Home >> Society >> Religion and Spirituality >> Christianity >> Denominations >> Catholicism >> Saints >> R >> Blessed Richard Rolle


  Works
       


Richard Rolle (c.1300 – 1349) was an English religious writer, Bible translator, and hermit. He is referred to as Richard Rolle of Hampole or even first state Hampole, since inside his final years he settled at Hampole, near a Cistercian nunnery, after years of mobile.

He was brought higher touching Pickering, and exposed at a University of Oxford, supported by Thomas de Neville, leaving there at age Xviii or even Nineteen. He experienced his cell foremost at Pickering, then in the Northward Yorkshire parish of Ainderby.

He wrote around two Latin and English; numerous works come attributed to him, however it has been questioned how else many come genuinely from either his hand. A few were printed in the sixteenth century, by Wynkyn de Worde.

He was take to be a saint fallowing his dying; however he was never canonized.

Oremus: Richard Rolle of Hampole
Brief biography.

Richard Rolle de Hampole
Article on his life and writings.
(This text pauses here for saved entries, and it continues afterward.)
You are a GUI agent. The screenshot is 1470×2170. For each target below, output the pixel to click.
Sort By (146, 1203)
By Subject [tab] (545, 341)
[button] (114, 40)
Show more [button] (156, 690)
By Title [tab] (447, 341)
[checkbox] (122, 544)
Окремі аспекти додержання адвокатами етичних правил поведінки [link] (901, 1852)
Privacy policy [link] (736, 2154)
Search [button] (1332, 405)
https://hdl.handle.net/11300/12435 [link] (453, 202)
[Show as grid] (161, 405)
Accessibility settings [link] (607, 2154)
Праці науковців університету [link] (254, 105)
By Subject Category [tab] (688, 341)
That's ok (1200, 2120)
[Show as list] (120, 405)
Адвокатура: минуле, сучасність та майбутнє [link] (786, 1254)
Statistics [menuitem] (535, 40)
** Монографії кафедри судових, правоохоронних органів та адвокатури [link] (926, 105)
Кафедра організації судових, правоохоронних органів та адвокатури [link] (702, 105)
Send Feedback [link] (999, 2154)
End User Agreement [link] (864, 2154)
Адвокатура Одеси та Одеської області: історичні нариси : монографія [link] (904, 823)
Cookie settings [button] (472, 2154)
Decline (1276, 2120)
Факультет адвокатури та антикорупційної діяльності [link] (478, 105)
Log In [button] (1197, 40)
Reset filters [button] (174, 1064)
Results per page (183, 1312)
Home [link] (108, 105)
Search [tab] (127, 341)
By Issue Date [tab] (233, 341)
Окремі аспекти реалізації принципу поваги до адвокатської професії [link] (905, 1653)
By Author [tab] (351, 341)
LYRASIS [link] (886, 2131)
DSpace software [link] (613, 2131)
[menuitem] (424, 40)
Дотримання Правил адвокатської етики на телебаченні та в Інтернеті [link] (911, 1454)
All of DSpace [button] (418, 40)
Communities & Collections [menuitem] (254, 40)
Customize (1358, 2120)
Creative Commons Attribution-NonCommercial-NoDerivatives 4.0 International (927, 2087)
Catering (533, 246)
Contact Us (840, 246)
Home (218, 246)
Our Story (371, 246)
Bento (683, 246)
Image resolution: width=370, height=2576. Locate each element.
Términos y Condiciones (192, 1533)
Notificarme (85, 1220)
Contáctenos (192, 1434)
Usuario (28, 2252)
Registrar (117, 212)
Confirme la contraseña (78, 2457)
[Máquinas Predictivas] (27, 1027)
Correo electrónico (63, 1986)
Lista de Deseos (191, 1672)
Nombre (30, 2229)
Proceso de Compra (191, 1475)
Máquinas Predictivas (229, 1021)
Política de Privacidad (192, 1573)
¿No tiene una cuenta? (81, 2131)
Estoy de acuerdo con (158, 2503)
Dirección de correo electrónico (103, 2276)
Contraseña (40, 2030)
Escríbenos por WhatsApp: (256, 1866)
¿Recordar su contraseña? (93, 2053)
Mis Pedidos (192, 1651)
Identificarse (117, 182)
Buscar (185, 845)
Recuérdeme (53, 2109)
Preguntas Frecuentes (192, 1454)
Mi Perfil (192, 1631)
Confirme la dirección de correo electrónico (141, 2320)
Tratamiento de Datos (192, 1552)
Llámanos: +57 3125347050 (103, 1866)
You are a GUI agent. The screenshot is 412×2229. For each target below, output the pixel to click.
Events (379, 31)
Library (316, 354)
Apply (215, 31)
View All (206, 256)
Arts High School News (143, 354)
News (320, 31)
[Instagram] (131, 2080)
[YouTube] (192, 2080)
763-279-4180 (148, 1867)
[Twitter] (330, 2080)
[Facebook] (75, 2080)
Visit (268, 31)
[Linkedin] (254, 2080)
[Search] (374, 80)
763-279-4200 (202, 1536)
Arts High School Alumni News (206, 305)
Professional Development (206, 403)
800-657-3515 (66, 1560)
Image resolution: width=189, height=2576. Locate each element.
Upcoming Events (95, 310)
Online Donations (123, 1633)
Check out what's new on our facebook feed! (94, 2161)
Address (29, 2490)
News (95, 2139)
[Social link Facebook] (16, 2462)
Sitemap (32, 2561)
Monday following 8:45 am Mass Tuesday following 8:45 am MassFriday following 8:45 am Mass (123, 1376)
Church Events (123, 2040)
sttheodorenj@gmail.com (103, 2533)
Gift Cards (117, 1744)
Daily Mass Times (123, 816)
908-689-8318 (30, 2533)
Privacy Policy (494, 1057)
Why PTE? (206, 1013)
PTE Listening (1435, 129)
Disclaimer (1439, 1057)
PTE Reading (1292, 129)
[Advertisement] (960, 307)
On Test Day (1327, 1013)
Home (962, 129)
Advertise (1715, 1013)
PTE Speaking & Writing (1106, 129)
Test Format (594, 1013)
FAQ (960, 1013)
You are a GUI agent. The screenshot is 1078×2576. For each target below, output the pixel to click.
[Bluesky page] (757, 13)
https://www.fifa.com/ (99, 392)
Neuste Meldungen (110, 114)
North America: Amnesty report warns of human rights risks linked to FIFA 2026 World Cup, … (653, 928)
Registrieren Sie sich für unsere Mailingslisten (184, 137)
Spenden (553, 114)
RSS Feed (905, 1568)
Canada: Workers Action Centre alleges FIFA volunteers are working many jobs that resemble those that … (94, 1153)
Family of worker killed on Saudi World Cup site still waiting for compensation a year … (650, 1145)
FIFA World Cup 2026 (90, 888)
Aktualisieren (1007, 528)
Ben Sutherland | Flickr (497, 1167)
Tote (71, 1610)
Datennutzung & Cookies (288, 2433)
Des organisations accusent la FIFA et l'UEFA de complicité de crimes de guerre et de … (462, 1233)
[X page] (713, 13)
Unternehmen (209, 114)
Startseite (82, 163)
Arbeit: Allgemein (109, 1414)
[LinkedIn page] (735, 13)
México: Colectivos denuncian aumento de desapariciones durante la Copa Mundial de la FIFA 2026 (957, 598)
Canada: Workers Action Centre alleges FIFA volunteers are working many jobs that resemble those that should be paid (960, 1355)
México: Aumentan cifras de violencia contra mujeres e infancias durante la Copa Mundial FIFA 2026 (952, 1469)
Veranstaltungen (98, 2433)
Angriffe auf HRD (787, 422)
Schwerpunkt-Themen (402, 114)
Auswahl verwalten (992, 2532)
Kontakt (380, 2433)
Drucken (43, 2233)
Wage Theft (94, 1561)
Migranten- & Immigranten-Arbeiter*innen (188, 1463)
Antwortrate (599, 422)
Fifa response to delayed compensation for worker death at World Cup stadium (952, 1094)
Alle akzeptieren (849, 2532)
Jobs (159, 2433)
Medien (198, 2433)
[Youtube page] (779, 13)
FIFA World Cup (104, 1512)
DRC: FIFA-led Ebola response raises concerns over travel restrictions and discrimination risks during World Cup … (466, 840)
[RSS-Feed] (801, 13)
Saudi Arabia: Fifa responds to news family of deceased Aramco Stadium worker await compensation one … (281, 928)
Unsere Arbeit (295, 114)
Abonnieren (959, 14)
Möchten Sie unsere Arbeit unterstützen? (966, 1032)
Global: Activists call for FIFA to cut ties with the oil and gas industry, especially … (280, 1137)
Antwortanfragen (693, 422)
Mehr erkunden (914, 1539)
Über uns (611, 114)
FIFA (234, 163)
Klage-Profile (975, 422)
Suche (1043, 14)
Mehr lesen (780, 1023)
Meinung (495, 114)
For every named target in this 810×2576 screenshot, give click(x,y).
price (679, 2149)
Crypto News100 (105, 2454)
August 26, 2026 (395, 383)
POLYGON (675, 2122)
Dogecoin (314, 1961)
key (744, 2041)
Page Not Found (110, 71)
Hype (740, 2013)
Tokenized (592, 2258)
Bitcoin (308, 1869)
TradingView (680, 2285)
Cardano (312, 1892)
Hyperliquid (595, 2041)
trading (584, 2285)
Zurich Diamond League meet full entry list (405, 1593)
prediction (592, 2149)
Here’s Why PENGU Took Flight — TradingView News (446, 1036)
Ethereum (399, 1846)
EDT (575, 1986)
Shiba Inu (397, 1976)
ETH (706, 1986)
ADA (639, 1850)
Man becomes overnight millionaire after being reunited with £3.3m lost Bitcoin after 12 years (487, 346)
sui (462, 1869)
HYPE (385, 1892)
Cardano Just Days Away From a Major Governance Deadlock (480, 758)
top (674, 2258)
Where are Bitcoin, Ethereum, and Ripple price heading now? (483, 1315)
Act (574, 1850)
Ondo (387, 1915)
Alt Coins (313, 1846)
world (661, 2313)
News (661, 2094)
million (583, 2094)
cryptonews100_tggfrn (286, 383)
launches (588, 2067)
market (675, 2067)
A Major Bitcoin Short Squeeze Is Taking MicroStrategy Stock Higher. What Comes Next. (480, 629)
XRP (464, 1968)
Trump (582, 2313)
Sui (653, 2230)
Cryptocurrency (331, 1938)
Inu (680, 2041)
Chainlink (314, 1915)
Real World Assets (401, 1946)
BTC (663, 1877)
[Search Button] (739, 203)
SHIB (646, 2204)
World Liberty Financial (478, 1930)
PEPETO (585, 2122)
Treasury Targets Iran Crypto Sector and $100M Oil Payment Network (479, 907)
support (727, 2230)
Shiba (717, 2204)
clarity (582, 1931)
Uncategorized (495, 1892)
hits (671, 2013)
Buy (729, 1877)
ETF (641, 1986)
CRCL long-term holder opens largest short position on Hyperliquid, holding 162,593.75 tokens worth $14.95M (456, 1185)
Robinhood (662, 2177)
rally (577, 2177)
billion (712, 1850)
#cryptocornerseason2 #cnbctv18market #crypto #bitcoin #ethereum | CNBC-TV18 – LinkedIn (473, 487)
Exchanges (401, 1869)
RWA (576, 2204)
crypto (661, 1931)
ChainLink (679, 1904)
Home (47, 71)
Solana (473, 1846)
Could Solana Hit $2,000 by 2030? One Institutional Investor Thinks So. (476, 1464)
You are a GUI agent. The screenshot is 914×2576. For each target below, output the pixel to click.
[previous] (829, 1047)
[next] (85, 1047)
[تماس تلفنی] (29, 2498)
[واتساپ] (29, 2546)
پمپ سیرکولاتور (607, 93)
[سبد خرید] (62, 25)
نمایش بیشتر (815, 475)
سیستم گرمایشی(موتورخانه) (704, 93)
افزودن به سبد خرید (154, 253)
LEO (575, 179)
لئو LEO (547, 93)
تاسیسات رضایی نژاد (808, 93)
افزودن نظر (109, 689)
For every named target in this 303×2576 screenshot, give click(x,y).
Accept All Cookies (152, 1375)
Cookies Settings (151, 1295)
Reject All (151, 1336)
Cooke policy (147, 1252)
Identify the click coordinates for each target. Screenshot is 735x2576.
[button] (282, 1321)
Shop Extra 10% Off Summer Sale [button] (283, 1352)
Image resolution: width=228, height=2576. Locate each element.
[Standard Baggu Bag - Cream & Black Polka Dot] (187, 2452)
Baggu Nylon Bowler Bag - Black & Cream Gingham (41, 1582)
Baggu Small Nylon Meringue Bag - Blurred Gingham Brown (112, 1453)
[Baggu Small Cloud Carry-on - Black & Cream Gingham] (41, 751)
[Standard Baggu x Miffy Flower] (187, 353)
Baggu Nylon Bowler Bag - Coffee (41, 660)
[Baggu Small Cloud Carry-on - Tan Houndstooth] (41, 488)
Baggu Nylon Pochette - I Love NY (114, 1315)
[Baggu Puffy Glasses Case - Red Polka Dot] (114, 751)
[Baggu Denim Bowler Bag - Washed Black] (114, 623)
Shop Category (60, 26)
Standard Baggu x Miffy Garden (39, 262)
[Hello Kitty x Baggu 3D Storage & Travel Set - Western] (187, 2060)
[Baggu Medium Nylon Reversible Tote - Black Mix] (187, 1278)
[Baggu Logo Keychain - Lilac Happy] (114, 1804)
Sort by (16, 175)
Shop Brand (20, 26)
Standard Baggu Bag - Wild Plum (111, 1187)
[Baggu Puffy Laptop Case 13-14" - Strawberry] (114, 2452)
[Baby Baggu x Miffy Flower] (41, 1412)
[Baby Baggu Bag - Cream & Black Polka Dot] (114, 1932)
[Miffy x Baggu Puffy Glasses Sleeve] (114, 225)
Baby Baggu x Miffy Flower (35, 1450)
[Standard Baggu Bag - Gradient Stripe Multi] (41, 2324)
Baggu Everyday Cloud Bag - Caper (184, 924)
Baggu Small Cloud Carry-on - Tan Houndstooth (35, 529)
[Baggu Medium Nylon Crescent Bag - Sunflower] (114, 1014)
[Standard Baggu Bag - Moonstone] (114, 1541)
Suggests 1300 rather than 1290 as the approximate year of his birth. In the Catholic Encyclopedia.

Richard Rolle of Hamploe
Four-part essay on Rolle, his mysticism, and his imitators. From The Cambridge History of English and American Literature.

Rolle of Hampole, Richard
Short biobibliographical article in the Columbia Encyclopedia.

Ghostly Gladness
Biography by Michael Fleming examines Rolle's work in its historical and spiritual context. Also includes a selection of Rolle's lyrics, and a bibliography.

Charles Plouviez: Richard Rolle of Hampole
Brief biography.

Andrew Rubin: Richard Rolle
A brief introduction to Rolle's writing. In pdf. At Brit Lit Interactive.

Richard Rolle Page
Two images, two brief texts in Middle English, and an introduction to the Incendium Amoris.

Bl. Richard Rolle de Hampole
Brief profile.

Rolle de Hampole, Richard
Essay on the life and works of the fourteenth-century English hermit. In the 1911 Encyclopædia Britannica. Some scanner errors.